Our results show that the hybrid’s advantage is real across many tokens, but not all. Olmo Hybrid is strongest on tokens that carry meaning, such as nouns, verbs, and adjectives, and on tokens that can only be predicted by following what’s going on, like which person a pronoun refers to. But the hybrid’s advantage almost disappears on tokens that simply repeat something already in the input — a word or phrase reproduced verbatim from earlier — where the answer is sitting right there to be looked up. That’s where the transformer’s strength lies. 我们的结果表明,混合模型的优势在许多 Token 上是真实存在的,但并非全部。Olmo Hybrid 在承载意义的 Token(如名词、动词和形容词)以及需要通过上下文逻辑才能预测的 Token(如代词指代的对象)上表现最强。然而,当 Token 只是简单重复输入中已有的内容(即逐字重复之前的词或短语)时,混合模型的优势几乎消失了,因为答案就在那里,只需直接“查找”即可。这正是 Transformer 的强项所在。
Attention versus recurrence, and measuring the difference
注意力机制与循环机制,以及差异的衡量
A language model is built from a stack of repeated layers, each one refining its representation of every token using the tokens around it. A transformer uses attention in every layer. The model can draw directly on every earlier token at once, weighing how relevant each is to the current prediction. That makes attention good at recalling a specific earlier token exactly, even when that token appeared far back in the input. The catch is that every token is compared against all the earlier ones, so attention’s cost climbs steeply as the input grows. 语言模型由一系列重复的层堆叠而成,每一层都利用周围的 Token 来优化对当前 Token 的表示。Transformer 在每一层都使用注意力机制。模型可以同时直接调用之前的所有 Token,并权衡每个 Token 与当前预测的相关性。这使得注意力机制非常擅长精确回忆之前的特定 Token,即使该 Token 在输入中出现得很早。其代价是,每个 Token 都要与之前的所有 Token 进行比较,因此随着输入长度的增加,注意力机制的计算成本会急剧上升。
Additionally, while attention is strong at recalling and aggregating information, it also struggles to represent information that evolves sequentially over time. A hybrid model keeps a few attention layers but swaps the rest for recurrent layers. Unlike an attention layer, a recurrent layer reads tokens left to right and carries a fixed-size memory, folding each new token into memory as it goes so the cost of processing each token stays flat however long the input gets. That memory is compressed and lossy, so a recurrent layer can’t reach back for an exact earlier token the way attention can. But it is well suited to keeping a running account of anything that changes as the model reads tokens, providing a complementary strength to attention. 此外,虽然注意力机制在回忆和聚合信息方面很强大,但在表示随时间序列演变的信息时却显得吃力。混合模型保留了少量注意力层,但将其余层替换为循环层。与注意力层不同,循环层从左到右读取 Token,并携带一个固定大小的内存,在处理过程中将每个新 Token 融入内存,因此无论输入多长,处理每个 Token 的成本都保持不变。这种内存是压缩且有损的,因此循环层无法像注意力机制那样回溯并提取之前的精确 Token。但它非常适合记录模型在读取 Token 时发生的变化,从而为注意力机制提供了互补的优势。
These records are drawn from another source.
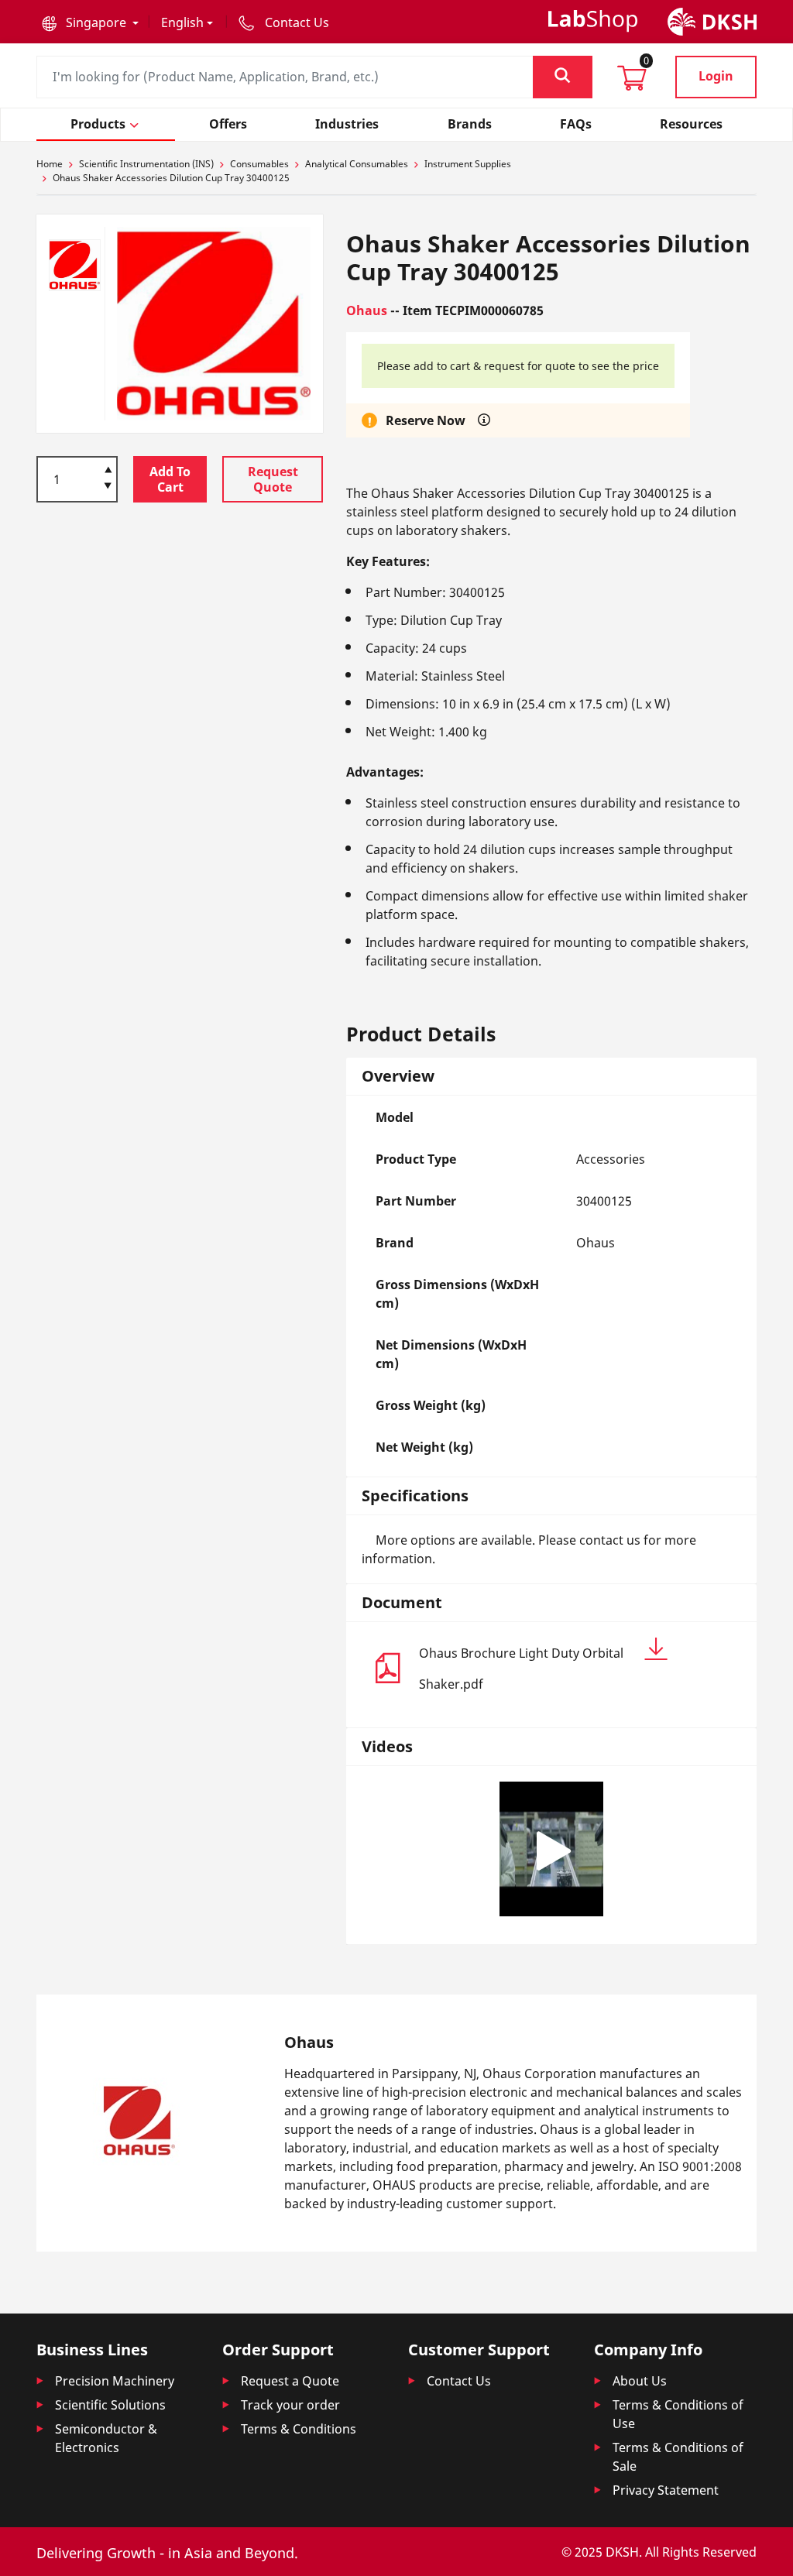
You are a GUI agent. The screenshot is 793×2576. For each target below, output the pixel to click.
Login (716, 75)
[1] (108, 487)
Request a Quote (290, 2380)
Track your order (290, 2404)
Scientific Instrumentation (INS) (146, 163)
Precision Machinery (114, 2380)
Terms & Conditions (298, 2428)
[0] (632, 82)
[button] (90, 22)
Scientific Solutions (110, 2404)
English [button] (182, 22)
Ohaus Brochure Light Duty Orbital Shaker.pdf (521, 1669)
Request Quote (273, 479)
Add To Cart (170, 479)
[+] (108, 468)
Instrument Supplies (467, 163)
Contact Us (459, 2380)
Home (49, 163)
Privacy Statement (666, 2490)
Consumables (259, 163)
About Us (640, 2380)
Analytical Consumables (356, 163)
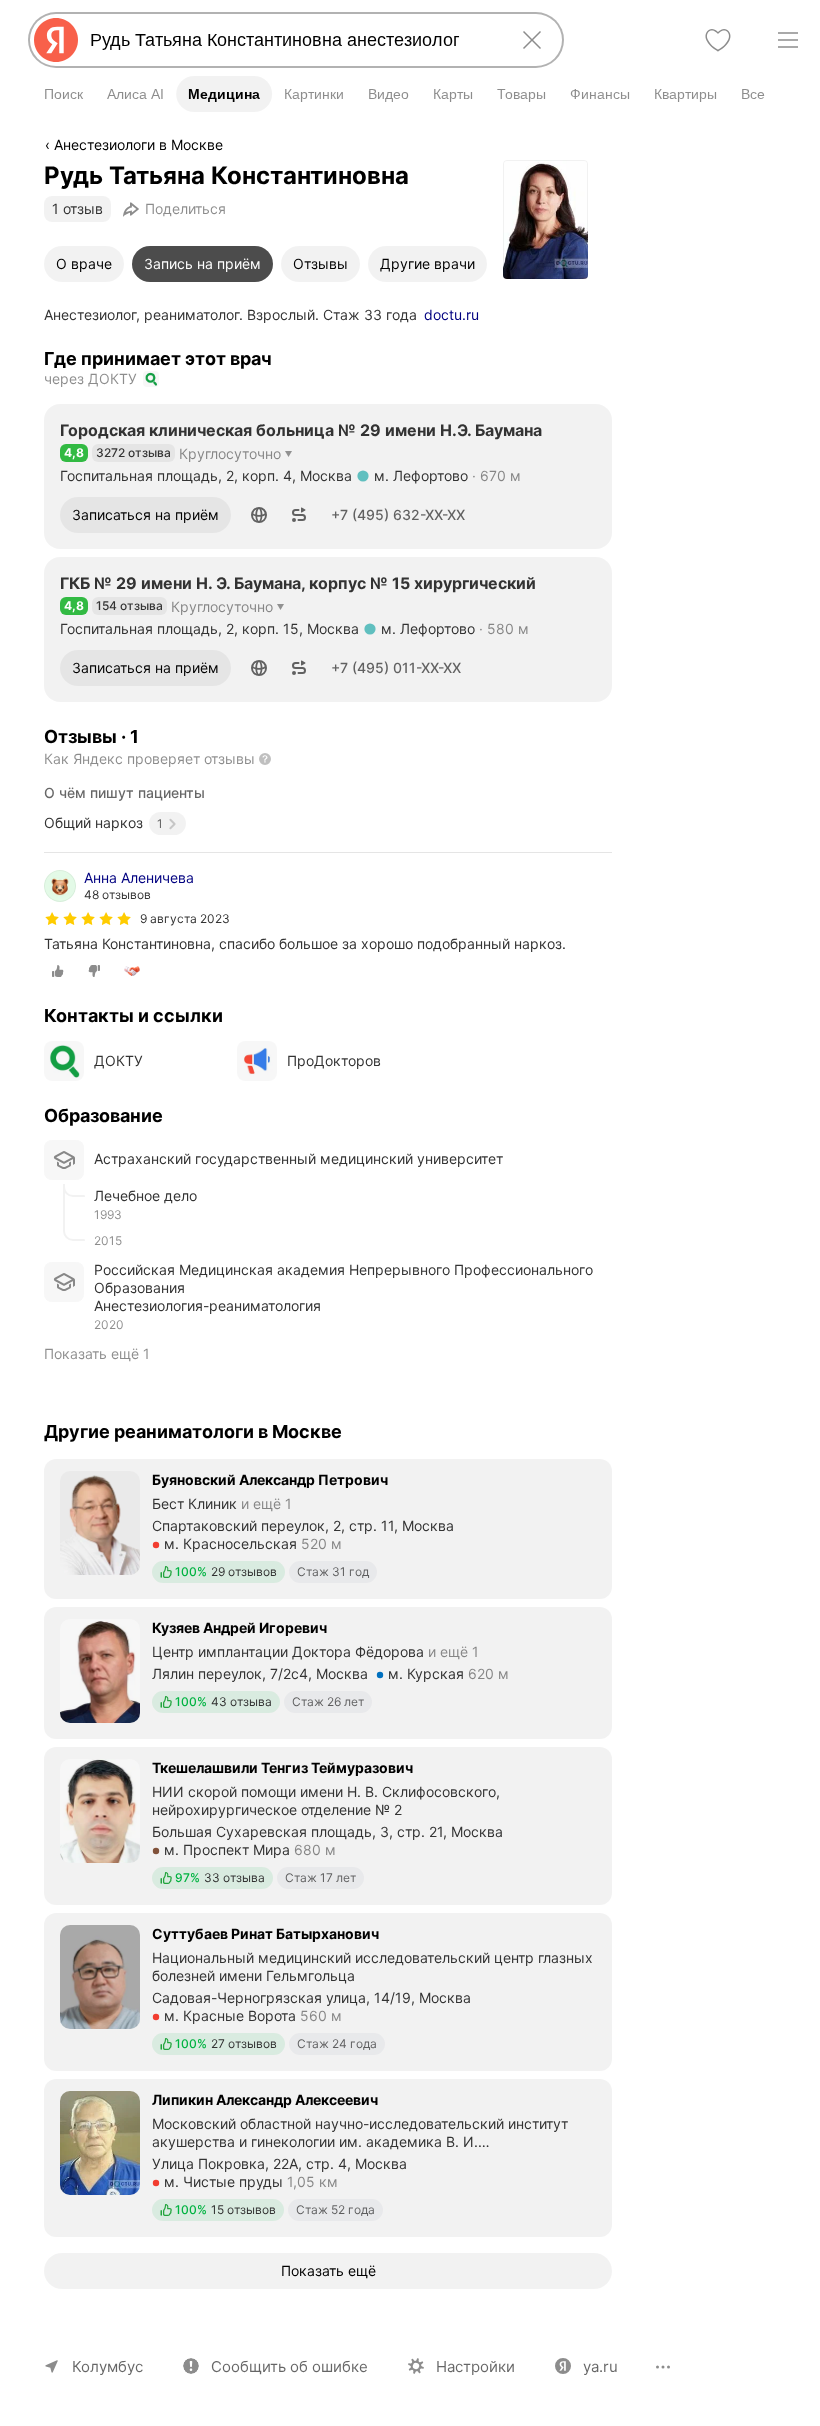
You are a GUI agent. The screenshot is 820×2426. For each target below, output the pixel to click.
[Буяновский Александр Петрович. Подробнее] (328, 1527)
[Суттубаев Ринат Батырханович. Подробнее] (328, 1990)
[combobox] (292, 40)
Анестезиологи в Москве (138, 144)
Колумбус (107, 2366)
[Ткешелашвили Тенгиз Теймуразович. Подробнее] (328, 1824)
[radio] (58, 971)
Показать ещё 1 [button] (97, 1353)
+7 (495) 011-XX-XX (396, 667)
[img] (88, 919)
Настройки (475, 2366)
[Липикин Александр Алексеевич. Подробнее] (328, 2156)
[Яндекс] (56, 40)
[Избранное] (718, 40)
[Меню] (788, 40)
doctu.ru (451, 314)
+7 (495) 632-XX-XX (398, 514)
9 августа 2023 (185, 918)
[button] (259, 515)
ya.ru (600, 2366)
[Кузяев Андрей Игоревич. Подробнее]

To isolate the areas of strength and weakness for attention and recurrent layers, we fed Olmo 3 and Olmo Hybrid passages of text: articles, Wikipedia entries, books, and scientific papers, as well as structured text like Python, HTML, and LaTeX. We scored each model on how well it predicted each token from the tokens before it in a given sample. Both models saw the same earlier tokens and assigned a probability to every possible next token. We recorded the probability each gave to the token that actually followed. We then summarize the difference between the two models token by token by computing the loss gap, or the difference in loss between the two models. A positive gap means the hybrid predicted the real next token better. A negative gap means the transformer did. 为了区分注意力层和循环层的优劣势,我们向 Olmo 3 和 Olmo Hybrid 输入了各类文本片段:文章、维基百科条目、书籍、科学论文,以及 Python、HTML 和 LaTeX 等结构化文本。我们根据模型在给定样本中基于前文预测后续 Token 的准确度进行评分。两个模型观察相同的历史 Token,并为每个可能的下一个 Token 分配概率。我们记录了它们为实际出现的下一个 Token 所给出的概率。随后,我们通过计算“损失差”(loss gap,即两个模型损失值之差)来逐个 Token 地总结两者的差异。正值差意味着混合模型对下一个真实 Token 的预测更好,负值差则意味着 Transformer 表现更好。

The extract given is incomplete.